__Task item__.
The data must be returned in full and exactly as given.

__Supplied entries__.
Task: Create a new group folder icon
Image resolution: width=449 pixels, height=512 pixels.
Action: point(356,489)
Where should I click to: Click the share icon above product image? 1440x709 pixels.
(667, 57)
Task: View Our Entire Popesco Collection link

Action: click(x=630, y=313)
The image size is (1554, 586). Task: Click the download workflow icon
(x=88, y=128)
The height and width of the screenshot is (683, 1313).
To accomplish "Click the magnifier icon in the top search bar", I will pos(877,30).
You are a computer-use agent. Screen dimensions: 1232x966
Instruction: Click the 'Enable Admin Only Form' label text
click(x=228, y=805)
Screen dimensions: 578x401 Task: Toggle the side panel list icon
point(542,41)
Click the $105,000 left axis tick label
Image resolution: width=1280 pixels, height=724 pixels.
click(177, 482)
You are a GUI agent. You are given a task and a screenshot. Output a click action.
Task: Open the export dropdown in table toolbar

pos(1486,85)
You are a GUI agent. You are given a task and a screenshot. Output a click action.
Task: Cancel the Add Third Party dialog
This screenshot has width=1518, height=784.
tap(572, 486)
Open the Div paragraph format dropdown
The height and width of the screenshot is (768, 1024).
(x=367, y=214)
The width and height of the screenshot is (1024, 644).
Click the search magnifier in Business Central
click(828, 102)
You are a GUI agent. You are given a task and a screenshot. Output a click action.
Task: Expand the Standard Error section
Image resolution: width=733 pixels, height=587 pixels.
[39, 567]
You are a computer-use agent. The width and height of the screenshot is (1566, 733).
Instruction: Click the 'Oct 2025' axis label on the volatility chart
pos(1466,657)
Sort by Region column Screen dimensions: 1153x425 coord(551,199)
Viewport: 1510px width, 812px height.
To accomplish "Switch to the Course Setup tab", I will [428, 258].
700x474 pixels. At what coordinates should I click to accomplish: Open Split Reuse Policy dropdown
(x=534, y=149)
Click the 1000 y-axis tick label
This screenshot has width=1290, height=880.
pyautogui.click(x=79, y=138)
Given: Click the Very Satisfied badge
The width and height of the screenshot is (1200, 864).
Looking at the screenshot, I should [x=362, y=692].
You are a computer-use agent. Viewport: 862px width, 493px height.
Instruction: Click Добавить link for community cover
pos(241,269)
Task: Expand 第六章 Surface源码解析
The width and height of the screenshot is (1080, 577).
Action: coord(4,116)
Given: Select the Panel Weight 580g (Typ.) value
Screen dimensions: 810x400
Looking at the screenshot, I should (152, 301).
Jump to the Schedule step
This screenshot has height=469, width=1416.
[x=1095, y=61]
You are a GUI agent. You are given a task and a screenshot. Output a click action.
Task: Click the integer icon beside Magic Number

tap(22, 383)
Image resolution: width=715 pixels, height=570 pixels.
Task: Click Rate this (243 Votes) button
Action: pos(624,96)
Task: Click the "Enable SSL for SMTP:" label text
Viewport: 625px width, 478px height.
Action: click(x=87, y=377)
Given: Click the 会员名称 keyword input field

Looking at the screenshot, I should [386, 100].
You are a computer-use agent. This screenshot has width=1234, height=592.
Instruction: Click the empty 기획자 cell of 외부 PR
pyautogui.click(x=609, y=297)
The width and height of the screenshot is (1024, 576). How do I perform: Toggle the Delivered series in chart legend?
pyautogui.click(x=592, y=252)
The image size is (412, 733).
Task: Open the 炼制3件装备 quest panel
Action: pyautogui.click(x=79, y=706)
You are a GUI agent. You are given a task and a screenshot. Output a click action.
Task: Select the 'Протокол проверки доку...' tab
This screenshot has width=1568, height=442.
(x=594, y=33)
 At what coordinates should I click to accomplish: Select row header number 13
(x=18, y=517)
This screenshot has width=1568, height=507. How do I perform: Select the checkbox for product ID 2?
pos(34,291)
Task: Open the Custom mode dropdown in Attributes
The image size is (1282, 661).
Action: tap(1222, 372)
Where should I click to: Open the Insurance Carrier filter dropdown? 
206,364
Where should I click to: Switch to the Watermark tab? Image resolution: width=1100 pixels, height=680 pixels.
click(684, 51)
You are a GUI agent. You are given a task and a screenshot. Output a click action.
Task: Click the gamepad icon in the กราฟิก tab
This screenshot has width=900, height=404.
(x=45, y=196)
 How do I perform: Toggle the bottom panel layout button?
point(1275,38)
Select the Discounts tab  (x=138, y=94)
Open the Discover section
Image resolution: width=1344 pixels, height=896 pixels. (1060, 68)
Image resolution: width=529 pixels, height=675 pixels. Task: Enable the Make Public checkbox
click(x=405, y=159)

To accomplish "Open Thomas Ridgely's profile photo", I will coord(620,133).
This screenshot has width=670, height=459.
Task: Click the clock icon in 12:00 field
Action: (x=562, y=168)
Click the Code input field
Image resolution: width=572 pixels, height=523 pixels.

__Worked solution__.
Task: Create a new group folder icon
Image resolution: width=449 pixels, height=512 pixels.
Action: point(356,489)
Where should I click to: Click the share icon above product image? 1440x709 pixels.
(667, 57)
Task: View Our Entire Popesco Collection link

Action: click(x=630, y=313)
The image size is (1554, 586). Task: Click the download workflow icon
(x=88, y=128)
The height and width of the screenshot is (683, 1313).
To accomplish "Click the magnifier icon in the top search bar", I will pos(877,30).
You are a computer-use agent. Screen dimensions: 1232x966
Instruction: Click the 'Enable Admin Only Form' label text
click(x=228, y=805)
Screen dimensions: 578x401 Task: Toggle the side panel list icon
point(542,41)
Click the $105,000 left axis tick label
Image resolution: width=1280 pixels, height=724 pixels.
click(177, 482)
You are a GUI agent. You are given a task and a screenshot. Output a click action.
Task: Open the export dropdown in table toolbar

pos(1486,85)
You are a GUI agent. You are given a task and a screenshot. Output a click action.
Task: Cancel the Add Third Party dialog
This screenshot has width=1518, height=784.
tap(572, 486)
Open the Div paragraph format dropdown
The height and width of the screenshot is (768, 1024).
(x=367, y=214)
The width and height of the screenshot is (1024, 644).
Click the search magnifier in Business Central
click(828, 102)
You are a GUI agent. You are given a task and a screenshot. Output a click action.
Task: Expand the Standard Error section
Image resolution: width=733 pixels, height=587 pixels.
[39, 567]
You are a computer-use agent. The width and height of the screenshot is (1566, 733).
Instruction: Click the 'Oct 2025' axis label on the volatility chart
pos(1466,657)
Sort by Region column Screen dimensions: 1153x425 coord(551,199)
Viewport: 1510px width, 812px height.
To accomplish "Switch to the Course Setup tab", I will [428, 258].
700x474 pixels. At what coordinates should I click to accomplish: Open Split Reuse Policy dropdown
(x=534, y=149)
Click the 1000 y-axis tick label
This screenshot has width=1290, height=880.
pyautogui.click(x=79, y=138)
Given: Click the Very Satisfied badge
The width and height of the screenshot is (1200, 864).
Looking at the screenshot, I should [x=362, y=692].
You are a computer-use agent. Viewport: 862px width, 493px height.
Instruction: Click Добавить link for community cover
pos(241,269)
Task: Expand 第六章 Surface源码解析
The width and height of the screenshot is (1080, 577).
Action: coord(4,116)
Given: Select the Panel Weight 580g (Typ.) value
Screen dimensions: 810x400
Looking at the screenshot, I should (152, 301).
Jump to the Schedule step
This screenshot has height=469, width=1416.
[x=1095, y=61]
You are a GUI agent. You are given a task and a screenshot. Output a click action.
Task: Click the integer icon beside Magic Number

tap(22, 383)
Image resolution: width=715 pixels, height=570 pixels.
Task: Click Rate this (243 Votes) button
Action: pos(624,96)
Task: Click the "Enable SSL for SMTP:" label text
Viewport: 625px width, 478px height.
Action: click(x=87, y=377)
Given: Click the 会员名称 keyword input field

Looking at the screenshot, I should [386, 100].
You are a computer-use agent. This screenshot has width=1234, height=592.
Instruction: Click the empty 기획자 cell of 외부 PR
pyautogui.click(x=609, y=297)
The width and height of the screenshot is (1024, 576). How do I perform: Toggle the Delivered series in chart legend?
pyautogui.click(x=592, y=252)
The image size is (412, 733).
Task: Open the 炼制3件装备 quest panel
Action: pyautogui.click(x=79, y=706)
You are a GUI agent. You are given a task and a screenshot. Output a click action.
Task: Select the 'Протокол проверки доку...' tab
This screenshot has width=1568, height=442.
(x=594, y=33)
 At what coordinates should I click to accomplish: Select row header number 13
(x=18, y=517)
This screenshot has width=1568, height=507. How do I perform: Select the checkbox for product ID 2?
pos(34,291)
Task: Open the Custom mode dropdown in Attributes
The image size is (1282, 661).
Action: tap(1222, 372)
Where should I click to: Open the Insurance Carrier filter dropdown? 
206,364
Where should I click to: Switch to the Watermark tab? Image resolution: width=1100 pixels, height=680 pixels.
click(684, 51)
You are a GUI agent. You are given a task and a screenshot. Output a click action.
Task: Click the gamepad icon in the กราฟิก tab
This screenshot has width=900, height=404.
(x=45, y=196)
 How do I perform: Toggle the bottom panel layout button?
point(1275,38)
Select the Discounts tab  (x=138, y=94)
Open the Discover section
Image resolution: width=1344 pixels, height=896 pixels. (1060, 68)
Image resolution: width=529 pixels, height=675 pixels. Task: Enable the Make Public checkbox
click(x=405, y=159)

To accomplish "Open Thomas Ridgely's profile photo", I will coord(620,133).
This screenshot has width=670, height=459.
Task: Click the clock icon in 12:00 field
Action: (x=562, y=168)
Click the Code input field
Image resolution: width=572 pixels, height=523 pixels.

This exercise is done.